Muchos padres muestran inquietudes y preocupaciones que actualmente, entre tantas, están afectando nuestra vida moderna: “mi hij@ solo quiere jugar con el Ipad, PSP, DS, computadora, celular y no quiere estudiar, se le olvida comer, no duerme, incluso hasta bañarse es un pesar para él/ella”.

Esta situación muchas veces hace que el niñ@ o el adolescente evada poco a poco sus responsabilidades y vaya descuidando su persona, amigos, asignaciones y hasta que afecte su rendimiento académico.

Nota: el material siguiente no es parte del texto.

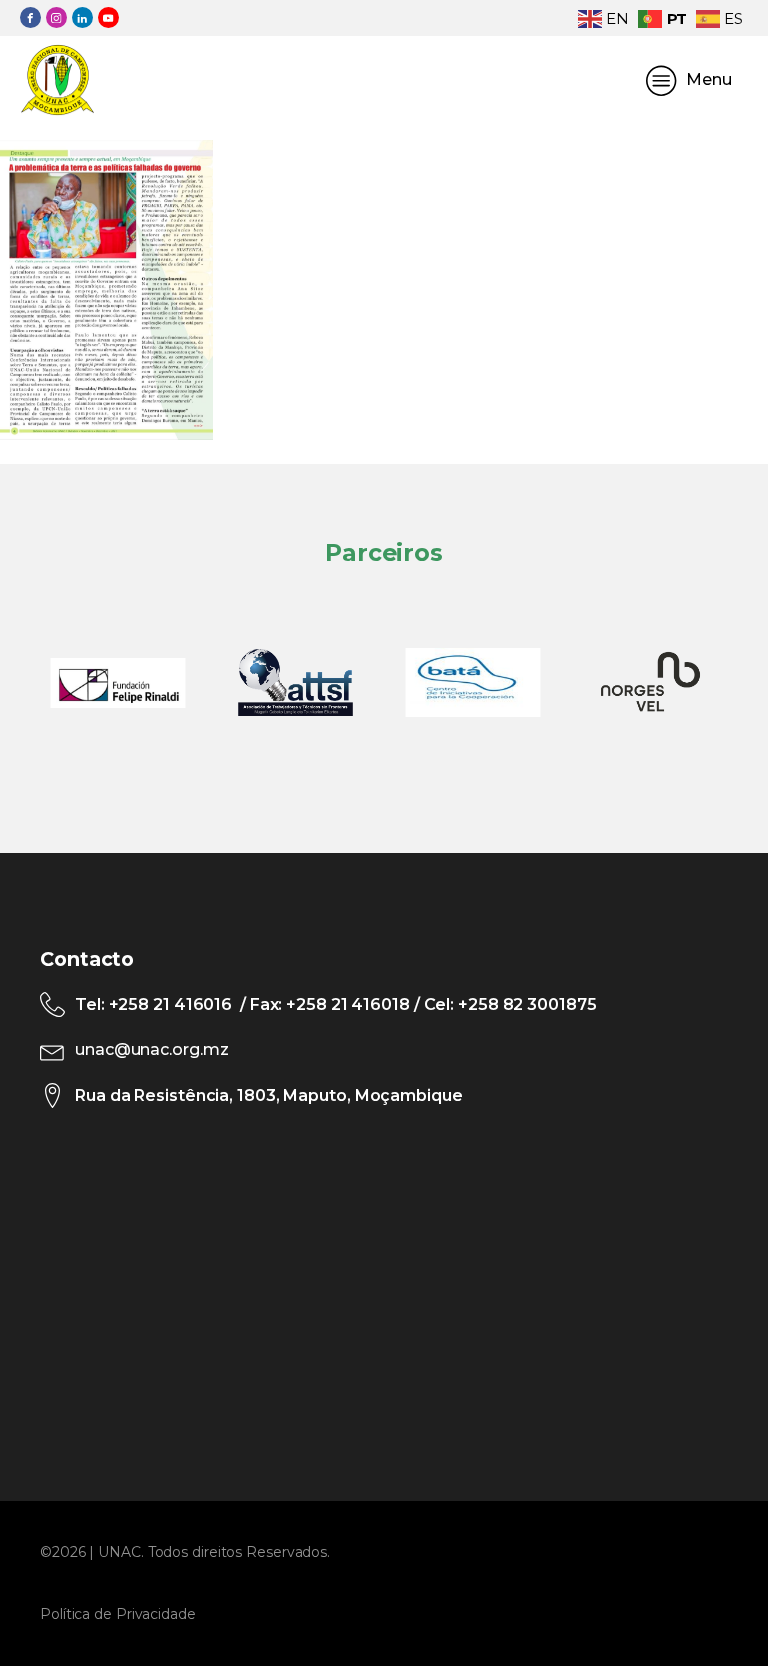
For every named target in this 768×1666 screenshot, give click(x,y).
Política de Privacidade (118, 1614)
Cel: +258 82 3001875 (508, 1004)
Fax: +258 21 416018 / (335, 1004)
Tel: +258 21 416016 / (162, 1004)
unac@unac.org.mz (151, 1049)
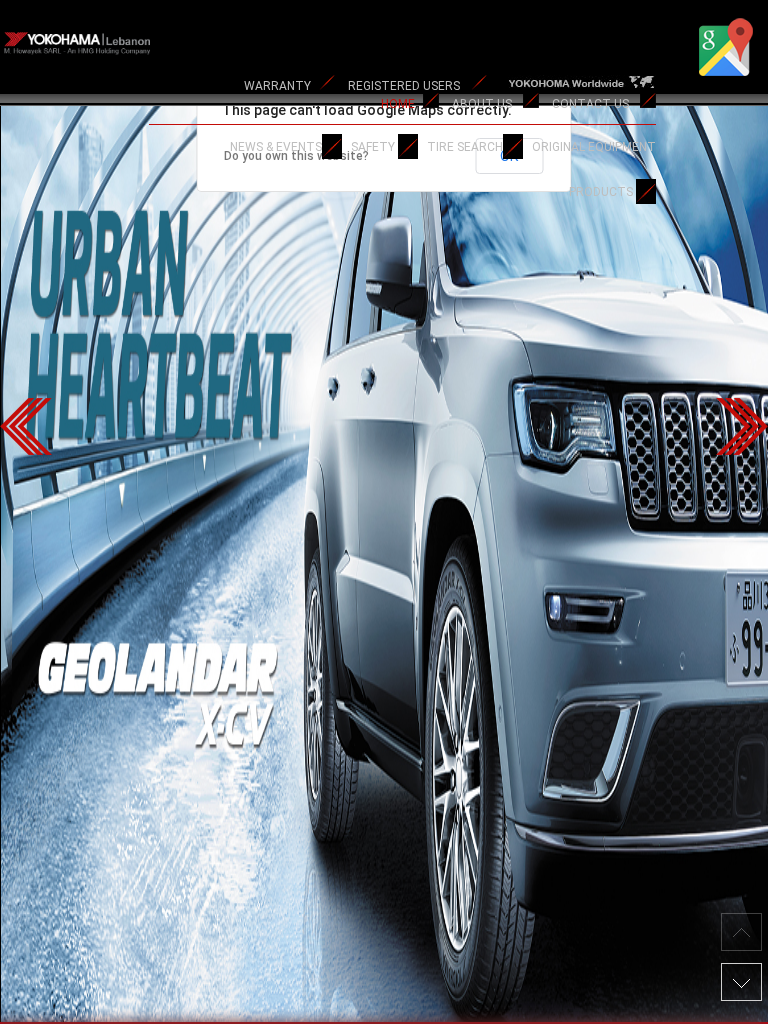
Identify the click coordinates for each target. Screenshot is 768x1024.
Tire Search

Si considera que su hij@ últimamente no hace otra cosa que estar pegado a un dispositivo electrónico, aquí 6 estrategias para ayudarles a enfocarse en actividades más productivas:

  1. Utilice el método del trueque; “dando, dando, pajarito volando”; en donde el niño se sienta comprometido a utilizar el juego en un período de tiempo determinado acordado por los padres a cambio de cumplir con sus responsabilidades.
  2. Motive al niñ@ a hacer deportes o alguna actividad recreativa o extracurricular, que disfrute, con el fin de desviar su atención en dicho dispositivo.
  3. Si desea que su hij@ no cree un apego emocional al juego, considere y reflexione antes de comprarlo y pregúntese: ¿Realmente le haría bien comprarle a mi hij@, este artículo? “Prevenir es mejor que lamentar”.
  4. Establezca horarios para usar el juego y sea firme en el momento de finalizar, si cedemos al dejarlo “un ratito más”, es posible que perdamos el control y autoridad y se manipularán los límites.
  5. Motive a su hij@ a la socialización, si están en casa, estos videojuegos pueden ser buenas herramientas de entretenimiento familiar, donde todos puedan jugar y compartir juntos, hay que tener cuidado si se utiliza como medio de escape ante situaciones o conflictos emocionales y familiares que puedan estar afectándole.
  6. En estos tiempos tecnológicos, muchos padres están adoptando la medida de no proporcionar a sus hijos dispositivos electrónicos hasta una edad determinada, prefieren primero enseñar buenos hábitos de sensibilización al entorno y las personas, disfrute por la naturaleza, aprovechar el presente con lo que les rodea, estar conforme y feliz con lo que se posee, para que así, cuando le llegue el momento de poseer celulares, tablets u otros objetos electrónicos, lo consideren como soporte y apoyo para su día a día y no como instrumentos imprescindibles para vivir, pues, si en algún determinado momento llegan a fallar, aún así sabrán buscar soluciones prácticas a sus situaciones.

Si le atrae esta última medida, puede intentarlo y comprobar si le funciona.

Si como padres, observan que se les escapa de las manos y necesitan más ayuda para tener esta situación bajo control, no dude en acudir a un especialista, quien evaluará y orientará con más cercanía esta situación.